> **EXTRAIT**
- - - - - - -
# sentir le vide



## dafunkyguy

Bonjour,

Quelle est la définition pour "sentir le vide" en anglais?

Merci beaucoup!


----------



## bloomiegirl

What's the context, please?


----------



## dafunkyguy

<<Je savais aussi que j'aurais probablement à m'habituer à l'appartement qui ne sentait ni les épices des délicieux mets de mon père ni le nettoyeur à vitres de ma mère. Cet appartement *sentait le vide*!>>


----------



## Kelly B

_Le vide_ means the void, empty space. It's probably adequate to say "it smelled empty," but I think the French is a little stronger than that.


----------



## bloomiegirl

dafunkyguy said:


> <<Je savais aussi que j'aurais probablement à m'habituer à l'appartement qui ne sentait ni les épices des délicieux mets de mon père ni le nettoyeur à vitres de ma mère. Cet appartement *sentait le vide*!>>



In this case, "sentir le vide" may connote the physical (smell) as well as the figurative (sense of emptiness)... Is that how this is heard by the French ear?

Even if that is the case, I'm not sure what the emptiness would be - moral emptiness, due to lack of cleanliness? familial emptiness, due to lack of family?


----------



## dafunkyguy

Merci beaucoup!!! Thank you so much!


----------



## Cath.S.

I don't know if saying that _it smelled of absence_ would be going too far.
- - - - - - -
> **DONNÉES FOURNIES**
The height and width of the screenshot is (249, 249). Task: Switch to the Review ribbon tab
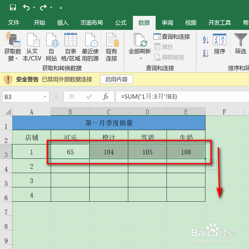[x=167, y=22]
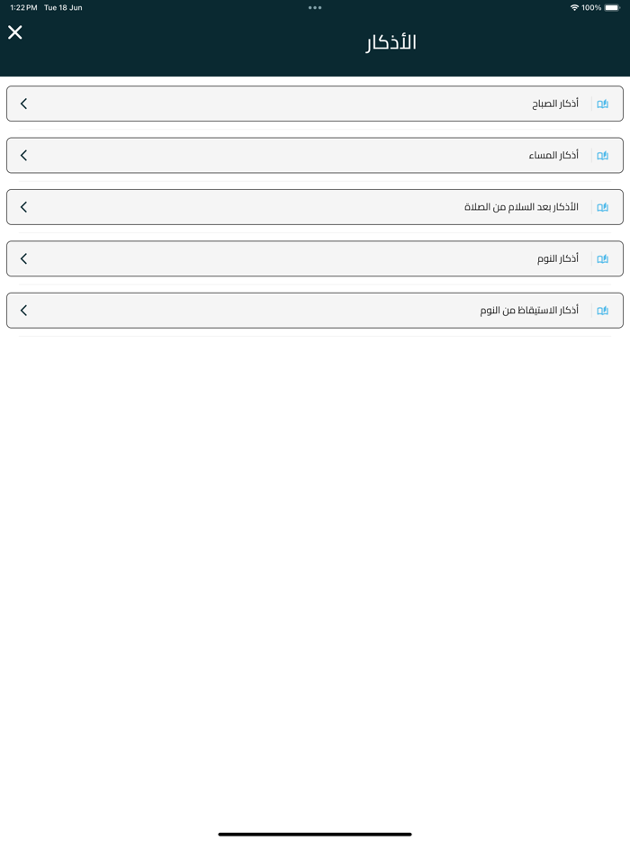Open أذكار الاستيقاظ من النوم via the chevron
The height and width of the screenshot is (841, 630).
(23, 310)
- - - - - - -
> **CONSIGNE**
Pourriez-vous reproduire à l'identique, du début à la fin, l'extrait sur l'expression « sentir le vide » ?

> **RÉSULTAT**
# sentir le vide



## dafunkyguy

Bonjour,

Quelle est la définition pour "sentir le vide" en anglais?

Merci beaucoup!


----------



## bloomiegirl

What's the context, please?


----------



## dafunkyguy

<<Je savais aussi que j'aurais probablement à m'habituer à l'appartement qui ne sentait ni les épices des délicieux mets de mon père ni le nettoyeur à vitres de ma mère. Cet appartement *sentait le vide*!>>


----------



## Kelly B

_Le vide_ means the void, empty space. It's probably adequate to say "it smelled empty," but I think the French is a little stronger than that.


----------



## bloomiegirl

dafunkyguy said:


> <<Je savais aussi que j'aurais probablement à m'habituer à l'appartement qui ne sentait ni les épices des délicieux mets de mon père ni le nettoyeur à vitres de ma mère. Cet appartement *sentait le vide*!>>



In this case, "sentir le vide" may connote the physical (smell) as well as the figurative (sense of emptiness)... Is that how this is heard by the French ear?

Even if that is the case, I'm not sure what the emptiness would be - moral emptiness, due to lack of cleanliness? familial emptiness, due to lack of family?


----------



## dafunkyguy

Merci beaucoup!!! Thank you so much!


----------



## Cath.S.

I don't know if saying that _it smelled of absence_ would be going too far.